**DATA FOR THE TASK**
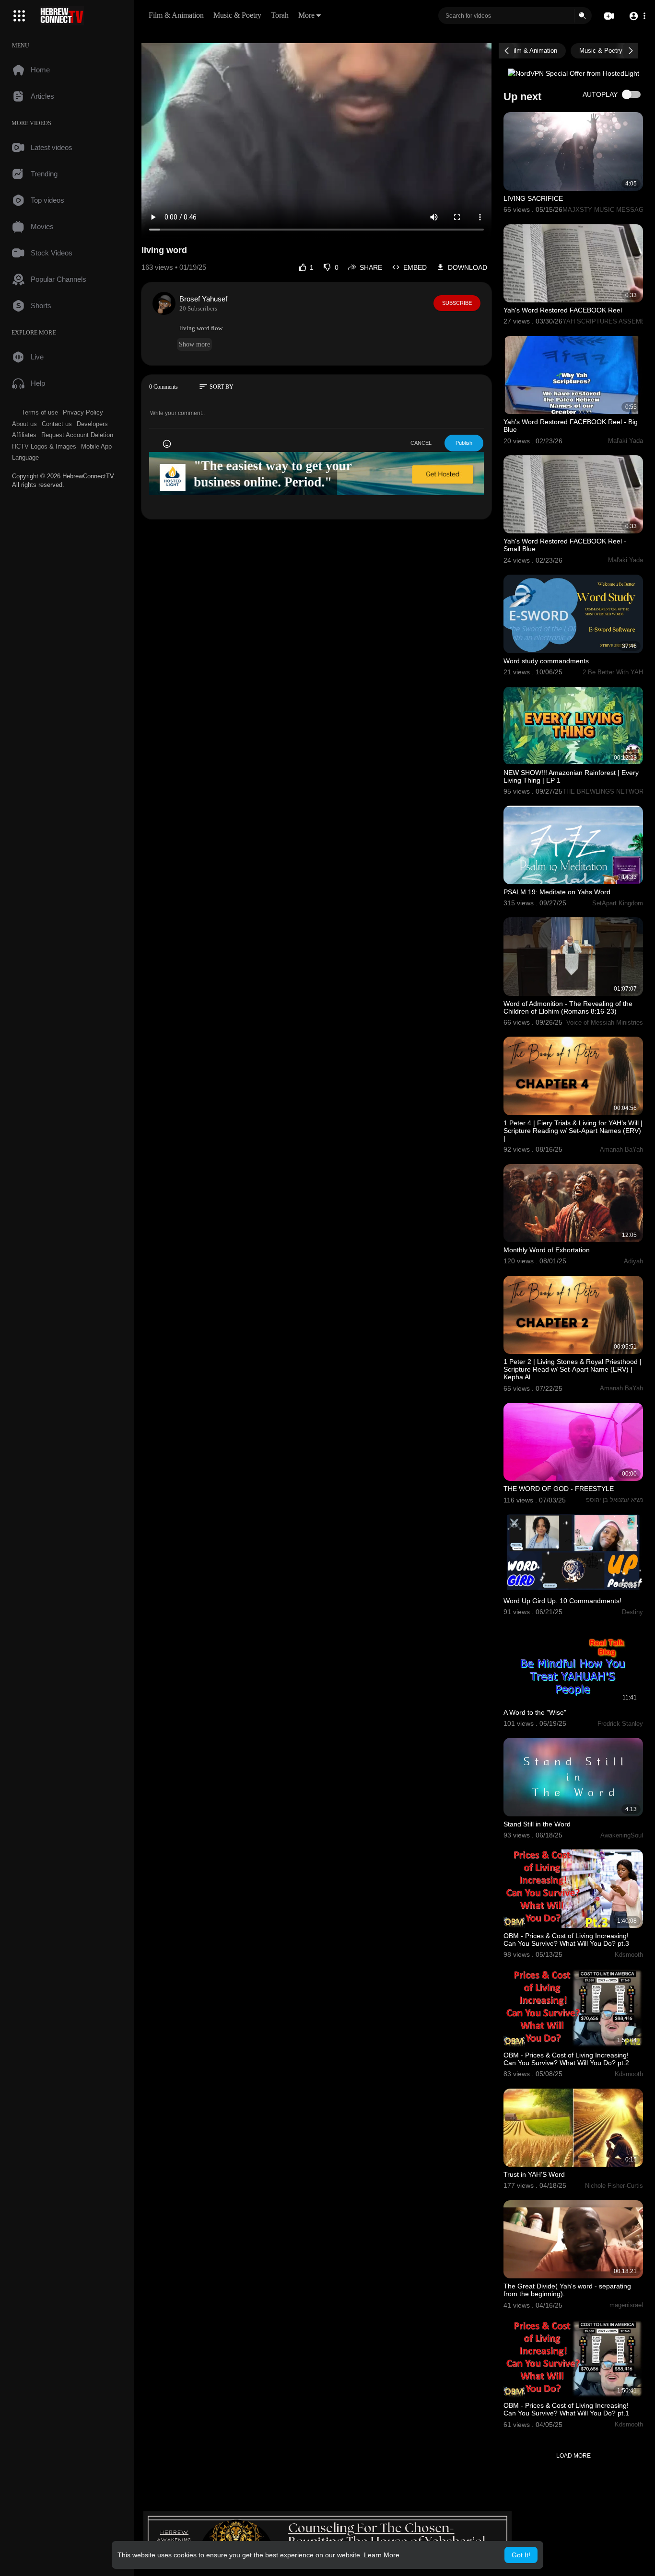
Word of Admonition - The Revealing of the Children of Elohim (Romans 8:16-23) (567, 1007)
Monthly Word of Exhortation (546, 1250)
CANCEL (421, 443)
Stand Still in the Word (537, 1824)
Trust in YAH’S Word (534, 2174)
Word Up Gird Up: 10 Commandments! (562, 1601)
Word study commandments (546, 661)
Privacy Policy (83, 412)
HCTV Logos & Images (44, 446)
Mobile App (96, 446)
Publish (464, 443)
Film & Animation (176, 15)
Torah (280, 15)
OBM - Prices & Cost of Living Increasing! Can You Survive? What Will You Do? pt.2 (566, 2059)
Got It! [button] (521, 2555)
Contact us (57, 423)
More (306, 15)
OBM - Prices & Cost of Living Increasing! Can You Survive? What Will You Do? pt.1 (566, 2409)
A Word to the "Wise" (534, 1712)
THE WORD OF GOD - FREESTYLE (558, 1488)
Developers (92, 423)
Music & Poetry (237, 15)
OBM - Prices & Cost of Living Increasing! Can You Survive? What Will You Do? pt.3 (566, 1939)
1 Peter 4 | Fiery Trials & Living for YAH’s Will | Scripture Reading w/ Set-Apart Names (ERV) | (573, 1130)
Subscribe (457, 303)
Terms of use (40, 412)
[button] (637, 16)
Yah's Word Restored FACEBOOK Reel (562, 310)
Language (25, 457)
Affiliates (24, 435)
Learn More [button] (381, 2555)
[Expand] (19, 15)
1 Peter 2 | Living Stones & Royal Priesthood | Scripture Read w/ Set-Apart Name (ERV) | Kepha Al (572, 1369)
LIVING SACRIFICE (533, 198)
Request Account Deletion (77, 435)
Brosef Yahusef (203, 299)
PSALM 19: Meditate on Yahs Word (556, 892)
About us (24, 423)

**ASSIGNMENT**
Quote verbatim the line containing "LIVING SACRIFICE (533, 198)" and every line after it through the end of the records above.

**TASK RESULT**
LIVING SACRIFICE (533, 198)
Request Account Deletion (77, 435)
Brosef Yahusef (203, 299)
PSALM 19: Meditate on Yahs Word (556, 892)
About us (24, 423)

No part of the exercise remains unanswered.